Quarterbacks Battle To Replace Nassib
For the first time since 2009, someone other than Ryan Nassib will start at quarterback for Syracuse. The three-year starter is graduating and moving on to the NFL, leaving the Orange with a huge hole to fill in Scott Shafer’s first year as head coach.
Shafer, who served as the team’s defensive coordinator for the previous four years, must find a starter out of an extremely inexperienced group. Who emerges from that group will depend heavily on what kind of offense Shafer and new offensive coordinator George McDonald envision.
Under previous head coach Doug Marrone, Nassib led a pro-style offense that had him taking snaps from under center and staying in the pocket, running only when he had to. Marrone came from the NFL and employed many of the pro game’s tactics. Shafer seems to favor the same style, although his recent comments suggest that he wants a bit more of a runner than Nassib was. Does he want a quarterback who runs the ball 15 times a game? Probably not, but as a defensive guy he knows how difficult it is to defend a quarterback who is a threat to run.

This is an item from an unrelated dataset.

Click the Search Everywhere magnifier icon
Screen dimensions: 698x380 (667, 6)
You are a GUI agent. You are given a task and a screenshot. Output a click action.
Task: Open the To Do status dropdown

It’s unclear what style McDonald prefers. McDonald, who came from coaching the wide receivers at the University of Miami, has spent two years as an offensive coordinator – 2005 and 2006 at Western Michigan. Neither of those teams featured a running quarterback.
The personnel left behind by Marrone leave Shafer and McDonald with different options.
Redshirt senior Charley Loeb, senior John Kinder, junior Terrel Hunt and freshmen Mitch Kimble and Austin Wilson will compete for the starting quarterback job and feature various skill sets. Kinder, Hunt and Kimble are dual-threat quarterbacks, while Loeb and Wilson are traditional, pro-style pocket passers more in the mold of Nassib.
Loeb has thrown just six passes in his career, while Kinder and Hunt have yet to make a single attempt. Kimble and Wilson will not be in the mix until they arrive this summer.
Loeb, Kinder and Hunt have all taken first-team reps so far in spring practice, so it’s too early to tell if one of them has separated himself from the pack, but which one takes more of that burden as spring progresses will give a glimpse into what the offense will look like in September.